To ensure the agency stayed true to its vision, Creature hired Robert Hughes as a cultural liaison at a time when most other agencies would have considered taking taxis to meetings a luxury.

"Rob’s role was a massive investment and it was us sticking to what our agency wanted to be before we had the time or money to justify it. It was mental," Shute says.

It was through Hughes’ connections that Creature met Les Enfants Terribles, the theatre company that wrote and directed Alice’s Adventures Underground, about four years ago.

"We met through a mutual friend, who knew we wanted to do an immersive show," James Seager, a director and co-founder of Les Enfants Terribles, says.

"We’d been to a lot of immersive events and there was a lot of good stuff out there, but we thought the storytelling was missing."

Was there any trepidation about partnering with an ad agency? "No. Probably because we got on really well and understood each other’s vision," Seager says. "Maybe going to another ad agency would have caused trepidation. But we knew they had done it before so they had credibility, and they seemed like the ideal partner.

"Creature knew we were the driving force in creating and directing the show, but we needed someone else to take it to the next level. They were the outside influence saying: ‘What about this, or this?’"

Initially, Warren notes, Creature only put a very small team on the production.

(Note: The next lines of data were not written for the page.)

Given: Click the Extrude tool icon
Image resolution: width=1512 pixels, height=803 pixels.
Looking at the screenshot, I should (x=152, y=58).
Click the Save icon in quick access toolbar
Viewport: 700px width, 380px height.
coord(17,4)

"But once it became a live project, there was a team working on generating investment. And then once we got to making assets, it was treated like a small client. If it becomes something that you just do weekends and evenings, you aren’t taking it seriously enough," he adds.

Alice’s Adventures Underground: written by Les Enfants Terribles and co-produced by Emma Brünjes Productions

 

Shute says Creature will see its first share of the profit from Alice’s Adventures Underground (as associate producers and investors, the agency gets two cuts) in August. That’s two-and-a-half years after beginning the project in earnest. "That’s one thing that’s better about advertising," Shute says. "You can make money before you’ve even made anything."

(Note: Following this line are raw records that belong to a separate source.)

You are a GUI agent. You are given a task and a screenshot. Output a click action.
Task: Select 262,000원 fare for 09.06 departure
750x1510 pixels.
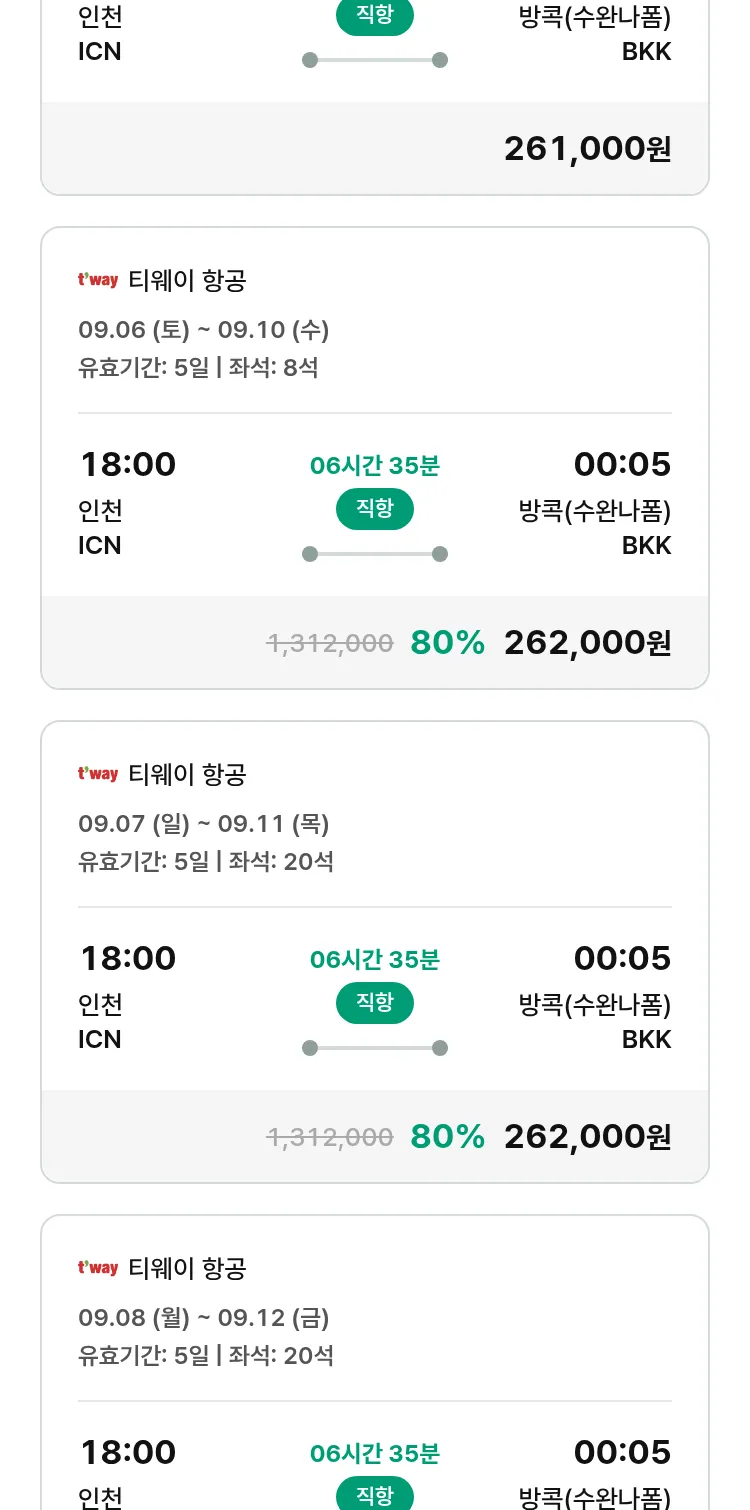[587, 643]
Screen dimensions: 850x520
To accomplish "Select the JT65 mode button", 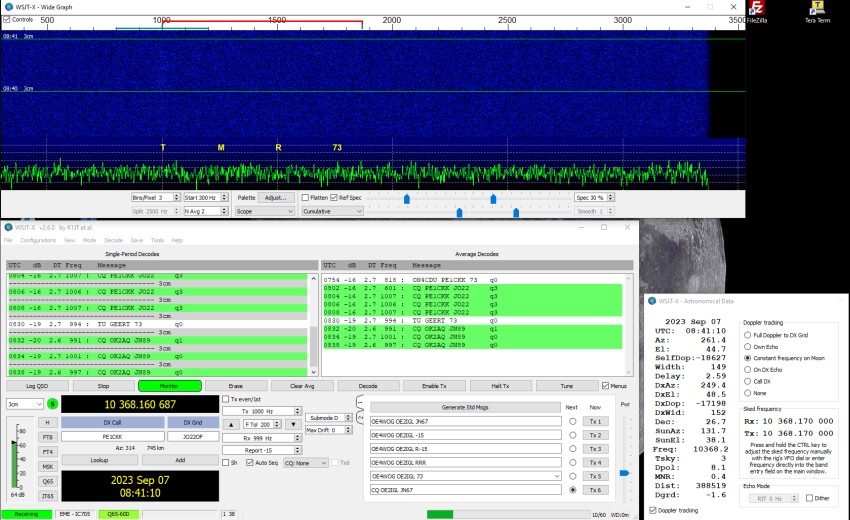I will pyautogui.click(x=47, y=495).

But money and scratching a creative itch are not the only reasons for Creature’s forays into culture.

"It’s a virtuous circle," Warren explains. "It opens [clients’] eyes to stuff you can do for them but aren’t already doing. It’s proof of concept that we can do projects that aren’t ads that can be commercially successful."

"Alice is the first big step in a new world," Shute stresses. "But it’s also a vindication that it’s possible to be an ad agency and a creative company at the same time. And, more than that, it’s an exciting calling card for us.

"The first two years of Creature were the hardest two years of our lives. Now it’s becoming a toy box. But it has to keep succeeding, otherwise it’s not a business, it’s a hobby."

So what’s the next project? Shute says the team is putting on a music festival in Scarborough in August 2016.

"We like to make it hard for ourselves," he admits. "If you were to ask business people the best way to make money, then I’m sure festivals would be near the bottom of the list. But, if we hit our figures, we will break even next year and then we can look to make money the following year."

The Hairy Ape

A strategist and an account handler who work on the Tetley and Carling business are currently helping to organise the Scarborough Fair project. It reminds Shute of a game that Kevin Donnelly, an account man at his old agency, DLKW Lowe, used to play with – or, rather, on – junior account handlers.

"He used to play a game – a mean game, really – called ‘Challenge Executive’. Every so often, he would approach an account executive and ask them to do something ridiculous, like find tickets for the Chelsea Flower Show at the last minute," Shute recalls. "Well, Creature is turning into a big game of that."

It’s a neat analogy, but it probably won’t help Shute’s mum.